Check which Certificate Authorities are allowed to issue certificates for a domain — and whether CAA records are set at all.

Queries public DNS only.

What CAA records do

A CAA (Certification Authority Authorisation) DNS record lists the Certificate Authorities permitted to issue certificates for your domain. A compliant CA must refuse issuance if it isn't listed, which narrows the attack surface for mis-issuance. No CAA record means any public CA may issue — so adding one is a quick, high-value hardening step.

What happens if I have no CAA record?

Any publicly trusted Certificate Authority may issue certificates for the domain. Adding a CAA record that lists only the CAs you actually use is a quick, high-value way to reduce the risk of mis-issuance.
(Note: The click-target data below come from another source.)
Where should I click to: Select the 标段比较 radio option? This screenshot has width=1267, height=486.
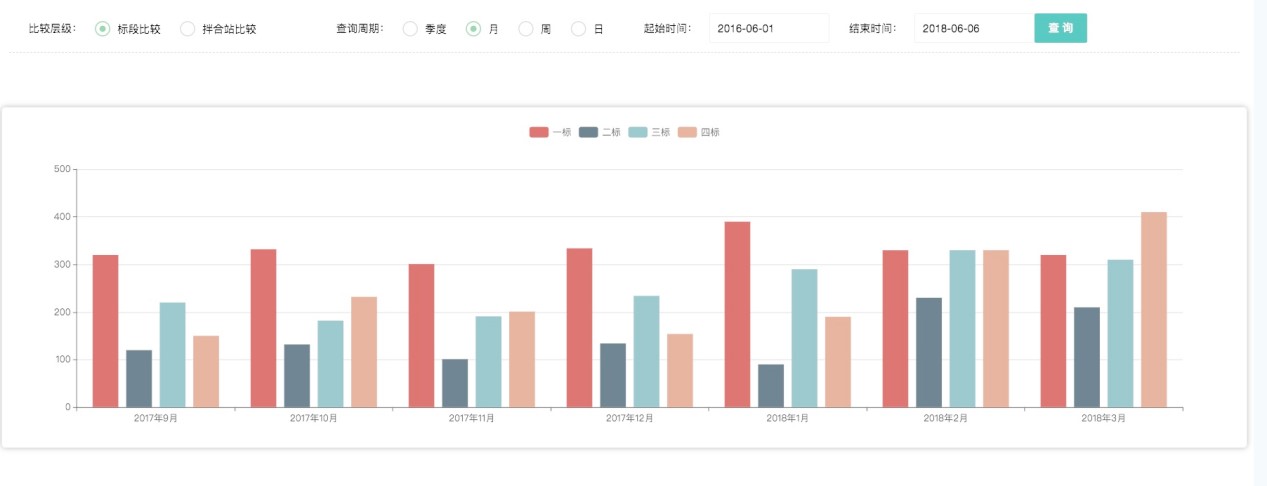[x=103, y=29]
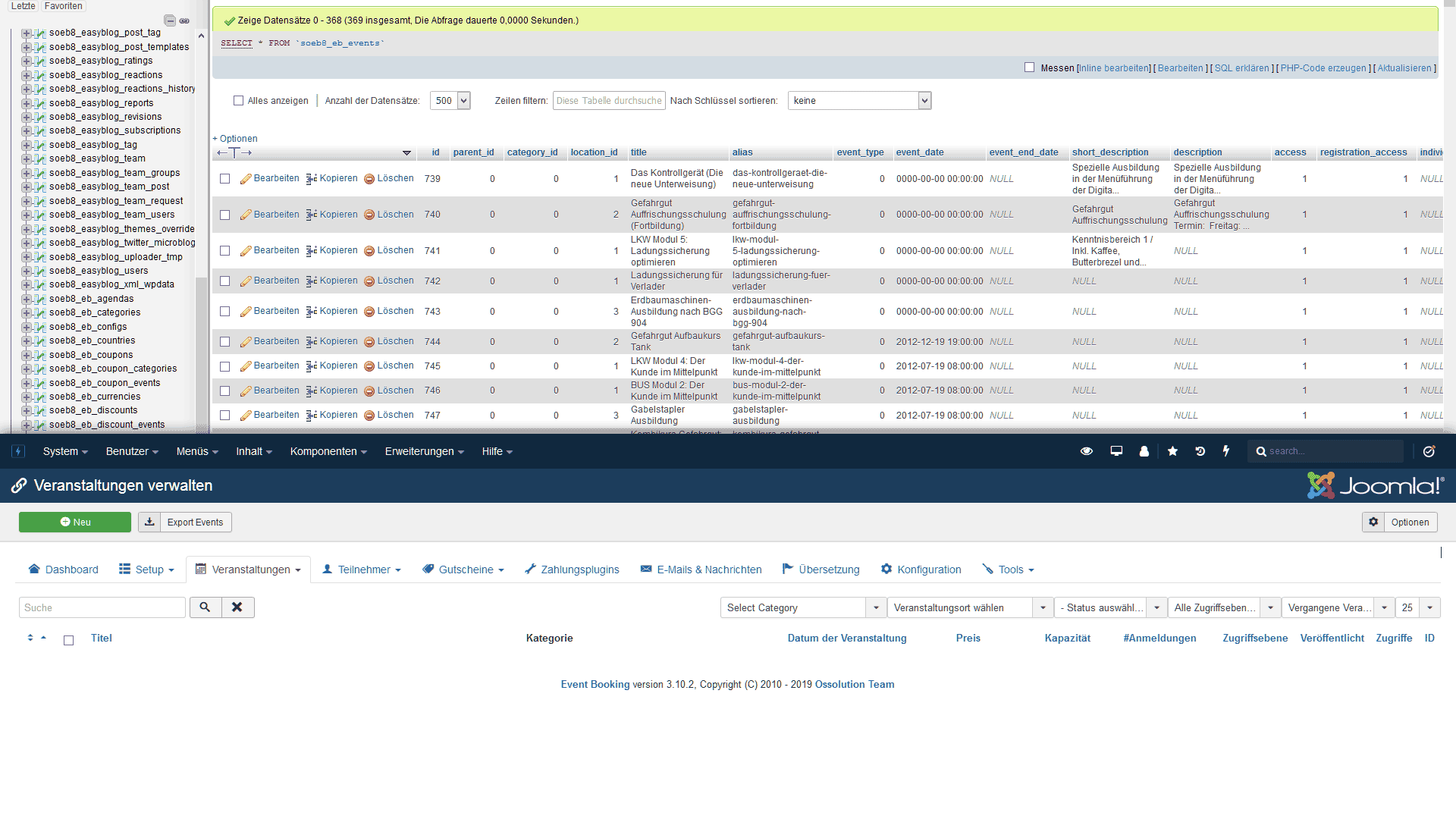The width and height of the screenshot is (1456, 819).
Task: Expand the soeb8_eb_categories tree node
Action: [26, 312]
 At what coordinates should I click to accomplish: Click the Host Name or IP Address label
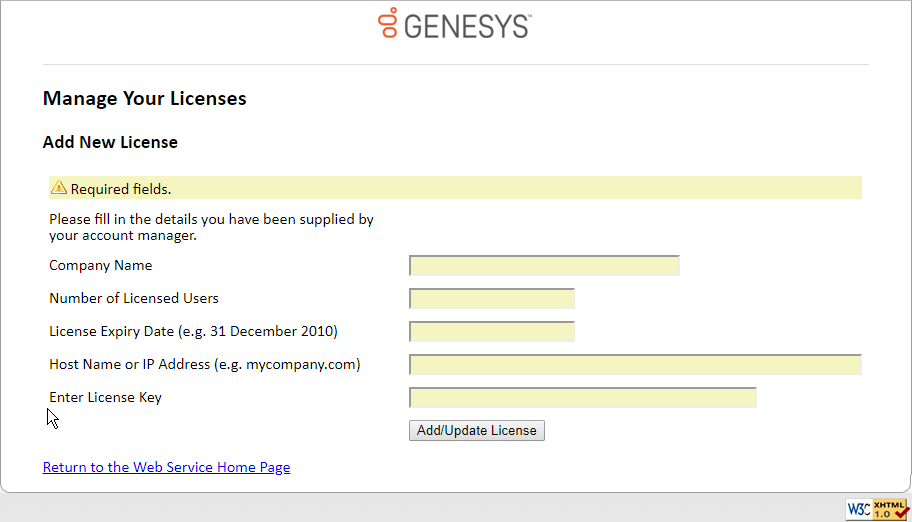pos(204,364)
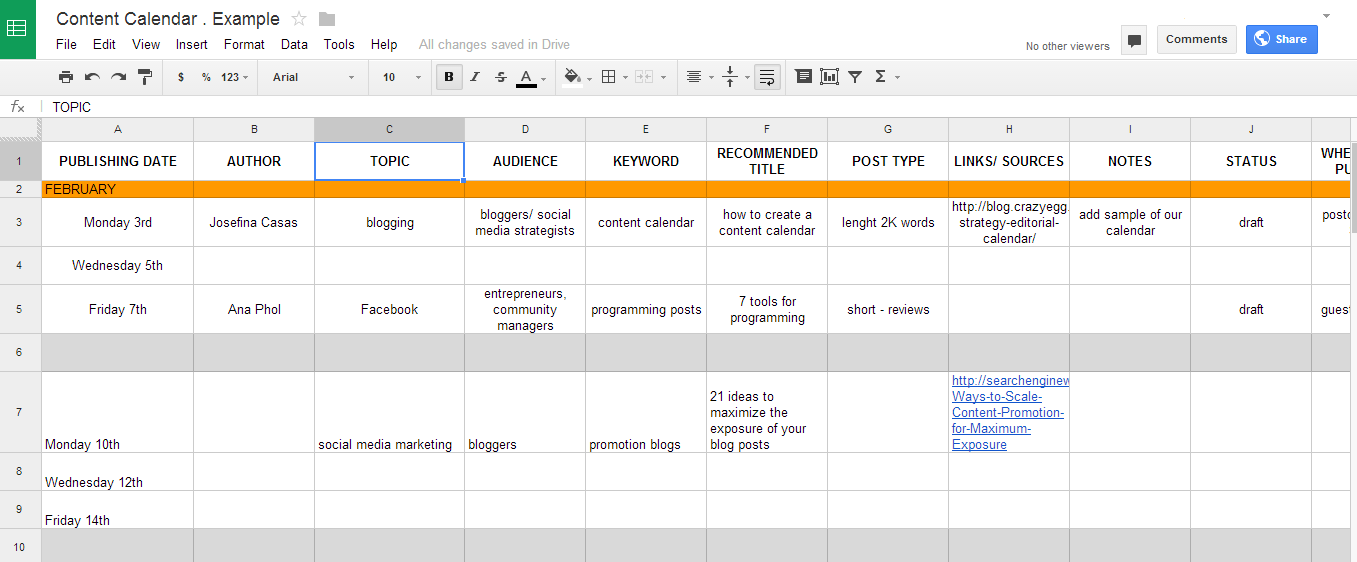Undo the last action

point(92,77)
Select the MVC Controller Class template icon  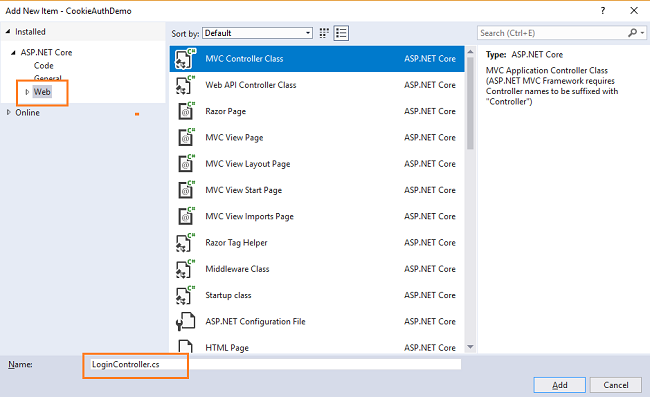point(185,59)
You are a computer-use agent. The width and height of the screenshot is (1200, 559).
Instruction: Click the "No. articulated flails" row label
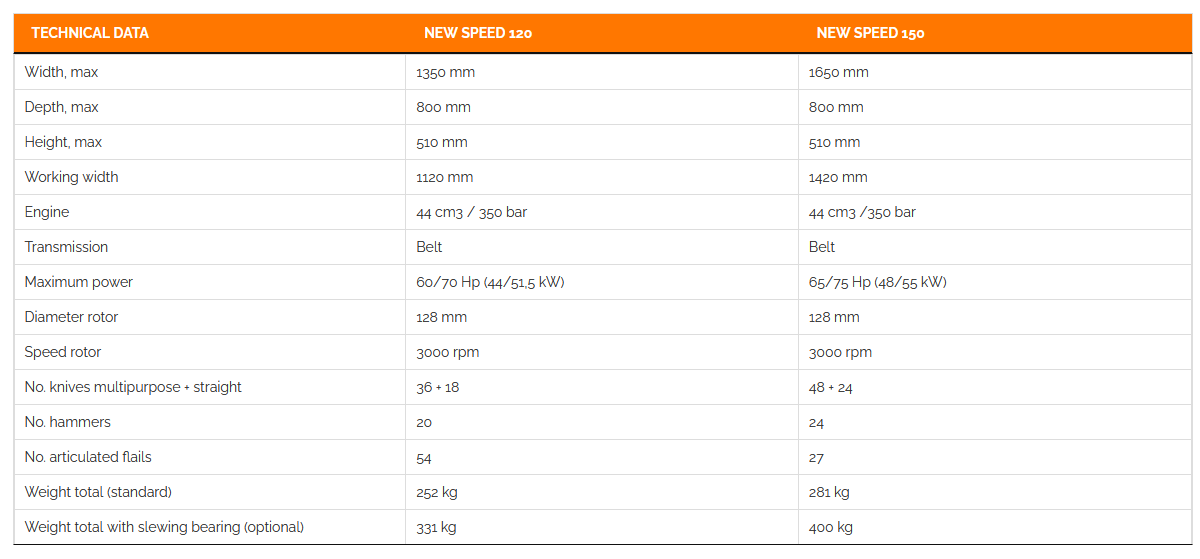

Does a CAA record stop mis-issuance entirely?

No. CAA binds only compliant CAs, which must refuse to issue if they are not listed; it does not catch a CA that ignores the record or a key that has already been compromised. Pair it with Certificate Transparency monitoring to detect certificates that were actually issued.

How do I add a CAA record?

Publish a CAA record at your domain's apex, for example example.com. IN CAA 0 issue "letsencrypt.org". Add one issue entry per CA you use, and an iodef entry to receive reports of refused issuance attempts.